**GIVEN RECORDS**

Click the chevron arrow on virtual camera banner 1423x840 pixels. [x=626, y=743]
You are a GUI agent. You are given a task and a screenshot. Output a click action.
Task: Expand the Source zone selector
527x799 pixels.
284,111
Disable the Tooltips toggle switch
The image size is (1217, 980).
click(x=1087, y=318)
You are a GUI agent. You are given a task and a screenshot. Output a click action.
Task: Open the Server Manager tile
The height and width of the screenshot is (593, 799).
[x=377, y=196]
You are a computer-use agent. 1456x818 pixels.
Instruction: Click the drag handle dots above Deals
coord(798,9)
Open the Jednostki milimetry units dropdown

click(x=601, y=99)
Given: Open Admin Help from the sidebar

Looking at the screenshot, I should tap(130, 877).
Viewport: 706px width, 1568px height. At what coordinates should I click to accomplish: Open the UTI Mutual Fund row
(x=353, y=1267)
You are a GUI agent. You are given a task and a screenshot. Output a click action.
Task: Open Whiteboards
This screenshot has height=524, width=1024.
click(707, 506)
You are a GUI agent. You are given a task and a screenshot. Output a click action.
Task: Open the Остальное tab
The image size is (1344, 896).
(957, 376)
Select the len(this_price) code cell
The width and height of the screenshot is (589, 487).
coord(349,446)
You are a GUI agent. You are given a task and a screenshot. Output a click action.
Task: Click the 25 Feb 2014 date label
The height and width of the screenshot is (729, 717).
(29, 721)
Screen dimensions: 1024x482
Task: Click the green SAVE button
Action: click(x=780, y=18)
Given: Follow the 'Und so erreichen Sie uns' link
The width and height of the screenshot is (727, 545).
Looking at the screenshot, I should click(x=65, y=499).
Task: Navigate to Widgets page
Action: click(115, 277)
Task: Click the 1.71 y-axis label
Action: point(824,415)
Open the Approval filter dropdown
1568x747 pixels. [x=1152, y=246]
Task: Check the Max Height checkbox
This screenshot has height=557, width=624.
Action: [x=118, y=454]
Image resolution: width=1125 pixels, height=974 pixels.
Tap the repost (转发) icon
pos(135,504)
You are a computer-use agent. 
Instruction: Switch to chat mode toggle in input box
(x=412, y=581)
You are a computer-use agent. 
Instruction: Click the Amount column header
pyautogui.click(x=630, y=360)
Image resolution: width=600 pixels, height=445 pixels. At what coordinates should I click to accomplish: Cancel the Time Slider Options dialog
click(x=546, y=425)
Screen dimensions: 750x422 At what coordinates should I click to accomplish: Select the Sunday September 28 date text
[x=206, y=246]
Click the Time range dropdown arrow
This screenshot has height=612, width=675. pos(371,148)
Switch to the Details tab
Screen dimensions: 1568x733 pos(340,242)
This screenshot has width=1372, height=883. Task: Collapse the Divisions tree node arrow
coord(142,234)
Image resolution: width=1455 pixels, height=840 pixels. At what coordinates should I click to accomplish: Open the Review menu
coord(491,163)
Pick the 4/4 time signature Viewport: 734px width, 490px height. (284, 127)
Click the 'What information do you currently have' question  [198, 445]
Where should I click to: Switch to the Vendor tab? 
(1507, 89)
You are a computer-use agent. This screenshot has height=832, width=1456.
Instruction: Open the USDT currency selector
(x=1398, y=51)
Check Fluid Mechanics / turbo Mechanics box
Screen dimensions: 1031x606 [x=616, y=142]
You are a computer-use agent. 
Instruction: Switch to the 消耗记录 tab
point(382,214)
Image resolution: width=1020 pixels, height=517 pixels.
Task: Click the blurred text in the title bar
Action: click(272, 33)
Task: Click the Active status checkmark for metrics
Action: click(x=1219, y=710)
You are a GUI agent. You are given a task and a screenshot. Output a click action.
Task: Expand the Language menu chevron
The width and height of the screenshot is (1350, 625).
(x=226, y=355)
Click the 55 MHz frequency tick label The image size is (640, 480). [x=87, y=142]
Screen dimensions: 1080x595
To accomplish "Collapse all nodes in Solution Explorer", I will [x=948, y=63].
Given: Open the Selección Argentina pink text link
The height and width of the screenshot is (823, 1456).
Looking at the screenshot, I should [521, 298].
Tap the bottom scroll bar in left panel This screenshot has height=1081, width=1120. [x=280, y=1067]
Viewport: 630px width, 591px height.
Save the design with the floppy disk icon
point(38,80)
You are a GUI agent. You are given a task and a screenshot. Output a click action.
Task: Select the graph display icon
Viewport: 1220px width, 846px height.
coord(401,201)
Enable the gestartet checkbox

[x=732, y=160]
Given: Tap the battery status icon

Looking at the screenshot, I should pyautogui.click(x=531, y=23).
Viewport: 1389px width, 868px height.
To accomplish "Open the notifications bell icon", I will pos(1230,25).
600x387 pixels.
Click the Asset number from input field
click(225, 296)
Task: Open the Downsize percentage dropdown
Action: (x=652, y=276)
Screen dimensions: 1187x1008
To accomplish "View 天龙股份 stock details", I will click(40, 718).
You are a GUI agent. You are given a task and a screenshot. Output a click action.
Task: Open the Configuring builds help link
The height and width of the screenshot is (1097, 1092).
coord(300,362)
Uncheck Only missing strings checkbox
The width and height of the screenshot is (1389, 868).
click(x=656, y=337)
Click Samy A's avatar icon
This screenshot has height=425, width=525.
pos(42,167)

**WHAT NEEDS TO BE DONE**
Copy all of the records above without changing anything.

**THE RESPONSE**
Click the chevron arrow on virtual camera banner 1423x840 pixels. [x=626, y=743]
You are a GUI agent. You are given a task and a screenshot. Output a click action.
Task: Expand the Source zone selector
527x799 pixels.
284,111
Disable the Tooltips toggle switch
The image size is (1217, 980).
click(x=1087, y=318)
You are a GUI agent. You are given a task and a screenshot. Output a click action.
Task: Open the Server Manager tile
The height and width of the screenshot is (593, 799).
[x=377, y=196]
You are a computer-use agent. 1456x818 pixels.
Instruction: Click the drag handle dots above Deals
coord(798,9)
Open the Jednostki milimetry units dropdown

click(x=601, y=99)
Given: Open Admin Help from the sidebar

Looking at the screenshot, I should tap(130, 877).
Viewport: 706px width, 1568px height. At what coordinates should I click to accomplish: Open the UTI Mutual Fund row
(x=353, y=1267)
You are a GUI agent. You are given a task and a screenshot. Output a click action.
Task: Open Whiteboards
This screenshot has height=524, width=1024.
click(707, 506)
You are a GUI agent. You are given a task and a screenshot. Output a click action.
Task: Open the Остальное tab
The image size is (1344, 896).
(957, 376)
Select the len(this_price) code cell
The width and height of the screenshot is (589, 487).
coord(349,446)
You are a GUI agent. You are given a task and a screenshot. Output a click action.
Task: Click the 25 Feb 2014 date label
The height and width of the screenshot is (729, 717).
(29, 721)
Screen dimensions: 1024x482
Task: Click the green SAVE button
Action: click(x=780, y=18)
Given: Follow the 'Und so erreichen Sie uns' link
The width and height of the screenshot is (727, 545).
Looking at the screenshot, I should click(x=65, y=499).
Task: Navigate to Widgets page
Action: click(115, 277)
Task: Click the 1.71 y-axis label
Action: point(824,415)
Open the Approval filter dropdown
1568x747 pixels. [x=1152, y=246]
Task: Check the Max Height checkbox
This screenshot has height=557, width=624.
Action: [x=118, y=454]
Image resolution: width=1125 pixels, height=974 pixels.
Tap the repost (转发) icon
pos(135,504)
You are a computer-use agent. 
Instruction: Switch to chat mode toggle in input box
(x=412, y=581)
You are a computer-use agent. 
Instruction: Click the Amount column header
pyautogui.click(x=630, y=360)
Image resolution: width=600 pixels, height=445 pixels. At what coordinates should I click to accomplish: Cancel the Time Slider Options dialog
click(x=546, y=425)
Screen dimensions: 750x422 At what coordinates should I click to accomplish: Select the Sunday September 28 date text
[x=206, y=246]
Click the Time range dropdown arrow
This screenshot has height=612, width=675. pos(371,148)
Switch to the Details tab
Screen dimensions: 1568x733 pos(340,242)
This screenshot has width=1372, height=883. Task: Collapse the Divisions tree node arrow
coord(142,234)
Image resolution: width=1455 pixels, height=840 pixels. At what coordinates should I click to accomplish: Open the Review menu
coord(491,163)
Pick the 4/4 time signature Viewport: 734px width, 490px height. (284, 127)
Click the 'What information do you currently have' question  [198, 445]
Where should I click to: Switch to the Vendor tab? 
(1507, 89)
You are a computer-use agent. This screenshot has height=832, width=1456.
Instruction: Open the USDT currency selector
(x=1398, y=51)
Check Fluid Mechanics / turbo Mechanics box
Screen dimensions: 1031x606 [x=616, y=142]
You are a computer-use agent. 
Instruction: Switch to the 消耗记录 tab
point(382,214)
Image resolution: width=1020 pixels, height=517 pixels.
Task: Click the blurred text in the title bar
Action: click(272, 33)
Task: Click the Active status checkmark for metrics
Action: click(x=1219, y=710)
You are a GUI agent. You are given a task and a screenshot. Output a click action.
Task: Expand the Language menu chevron
The width and height of the screenshot is (1350, 625).
(x=226, y=355)
Click the 55 MHz frequency tick label The image size is (640, 480). [x=87, y=142]
Screen dimensions: 1080x595
To accomplish "Collapse all nodes in Solution Explorer", I will [x=948, y=63].
Given: Open the Selección Argentina pink text link
The height and width of the screenshot is (823, 1456).
Looking at the screenshot, I should [521, 298].
Tap the bottom scroll bar in left panel This screenshot has height=1081, width=1120. [x=280, y=1067]
Viewport: 630px width, 591px height.
Save the design with the floppy disk icon
point(38,80)
You are a GUI agent. You are given a task and a screenshot. Output a click action.
Task: Select the graph display icon
Viewport: 1220px width, 846px height.
coord(401,201)
Enable the gestartet checkbox

[x=732, y=160]
Given: Tap the battery status icon

Looking at the screenshot, I should pyautogui.click(x=531, y=23).
Viewport: 1389px width, 868px height.
To accomplish "Open the notifications bell icon", I will pos(1230,25).
600x387 pixels.
Click the Asset number from input field
click(225, 296)
Task: Open the Downsize percentage dropdown
Action: (x=652, y=276)
Screen dimensions: 1187x1008
To accomplish "View 天龙股份 stock details", I will click(40, 718).
You are a GUI agent. You are given a task and a screenshot. Output a click action.
Task: Open the Configuring builds help link
The height and width of the screenshot is (1097, 1092).
coord(300,362)
Uncheck Only missing strings checkbox
The width and height of the screenshot is (1389, 868).
click(x=656, y=337)
Click Samy A's avatar icon
This screenshot has height=425, width=525.
pos(42,167)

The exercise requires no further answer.